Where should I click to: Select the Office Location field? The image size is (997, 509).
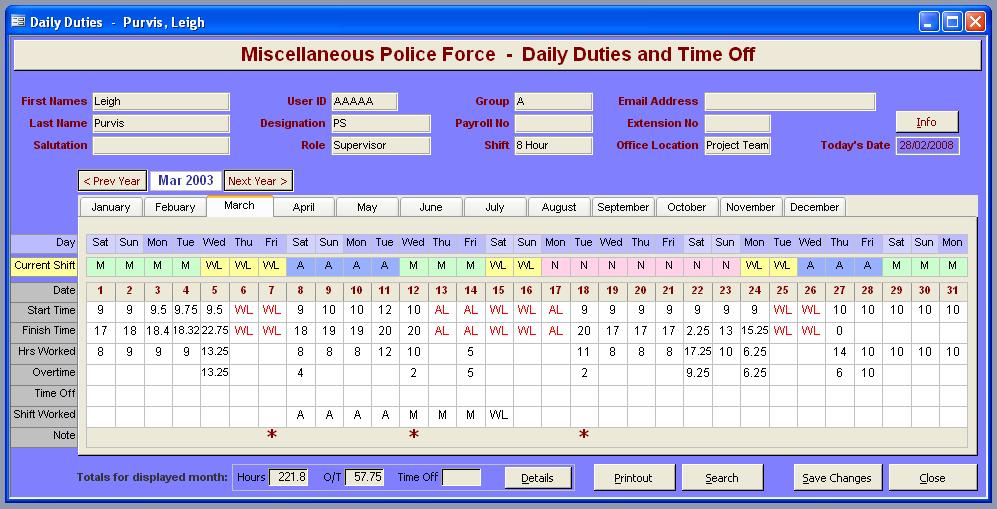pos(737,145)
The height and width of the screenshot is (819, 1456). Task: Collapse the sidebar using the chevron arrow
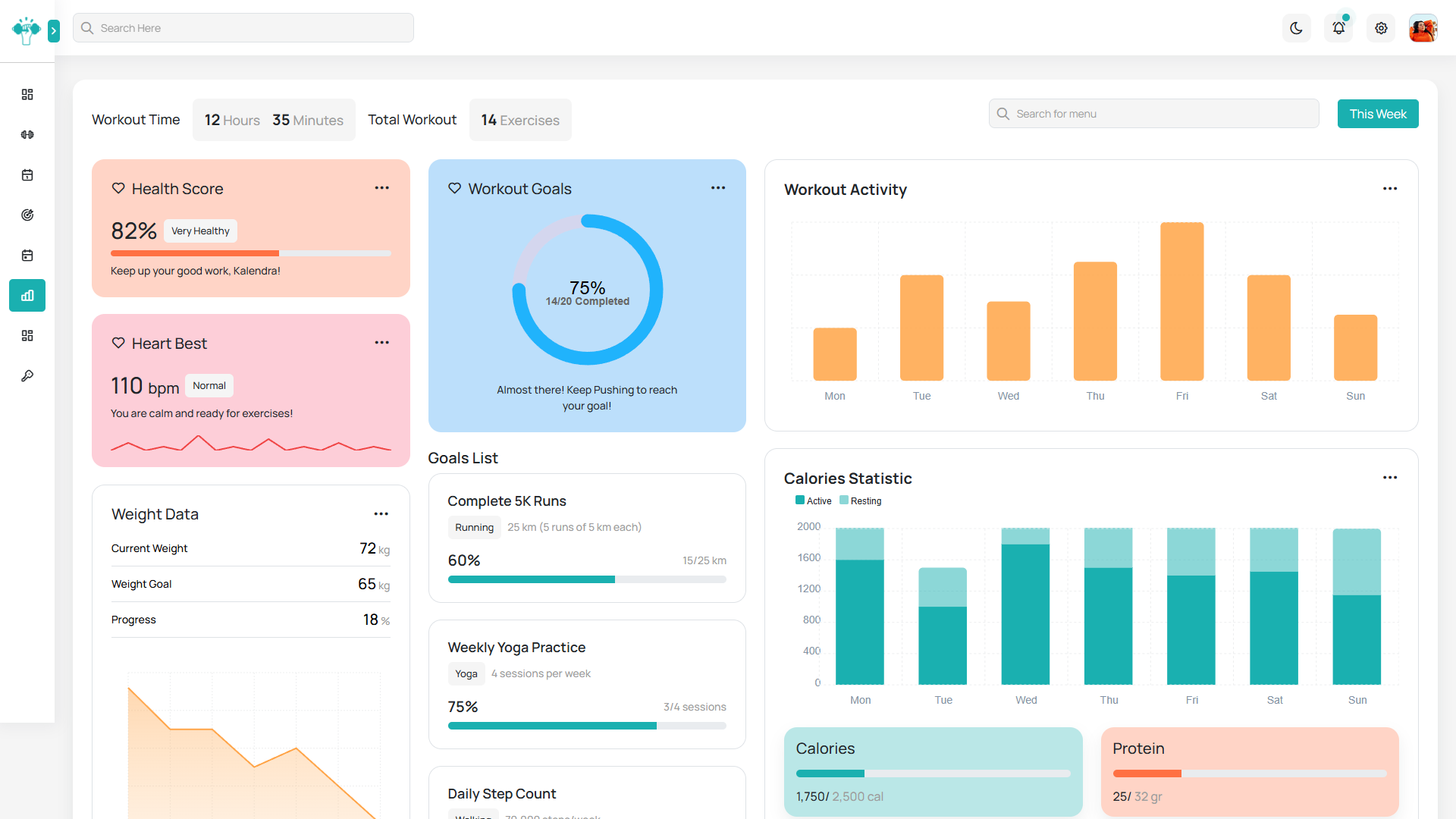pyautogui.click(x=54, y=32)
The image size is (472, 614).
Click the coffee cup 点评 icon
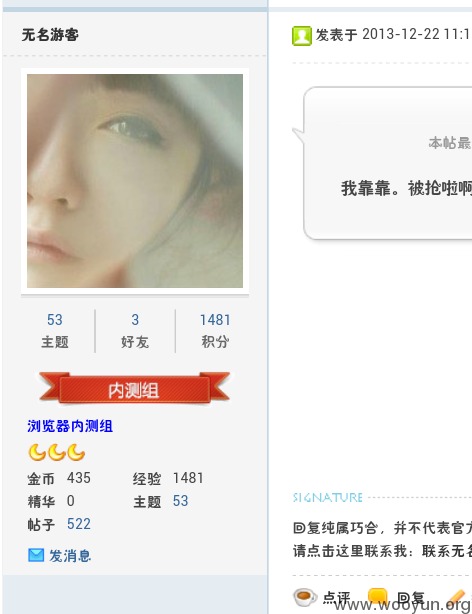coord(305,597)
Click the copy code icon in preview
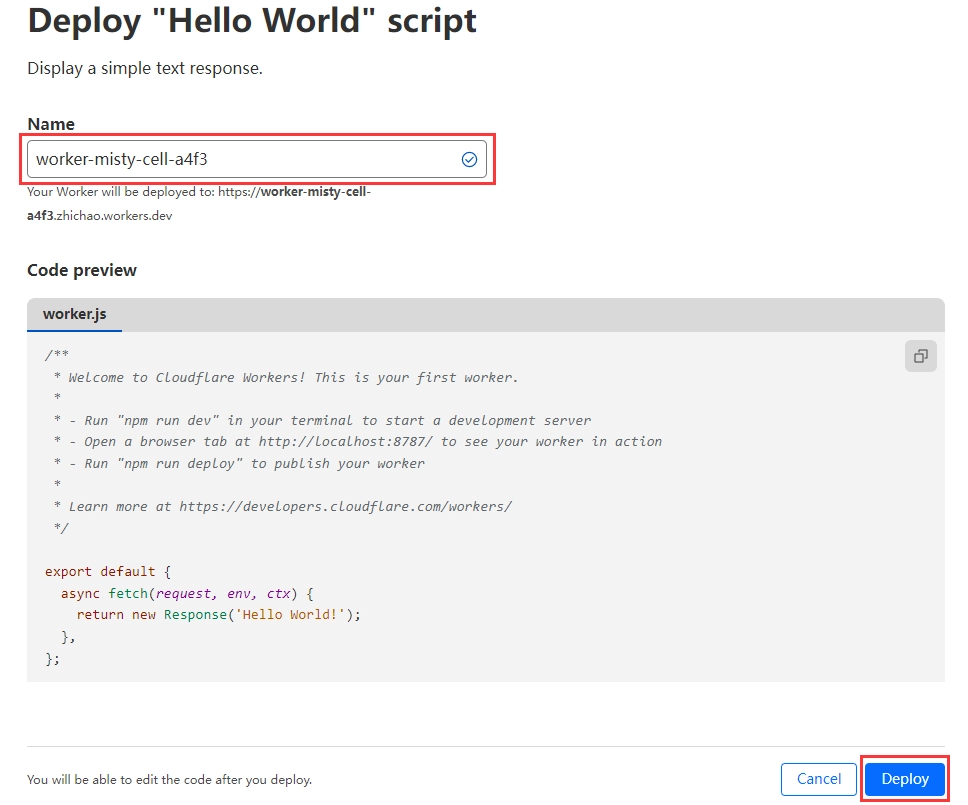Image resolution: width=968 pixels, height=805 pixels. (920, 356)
^^^^^^^^
[TASK INSTRUCTIONS] Lay out the lines of all the records above as a JSON list of strings, one string per line, skipping blank lines. Leave the pictures out of the answer.

[EXERCISE SOLUTION]
[
  "Where should I click to: Select the Office Location field? The image size is (997, 509).",
  "pos(737,145)",
  "The height and width of the screenshot is (819, 1456). Task: Collapse the sidebar using the chevron arrow",
  "pyautogui.click(x=54, y=32)",
  "The image size is (472, 614).",
  "Click the coffee cup 点评 icon",
  "coord(305,597)",
  "Click the copy code icon in preview",
  "Image resolution: width=968 pixels, height=805 pixels. (920, 356)"
]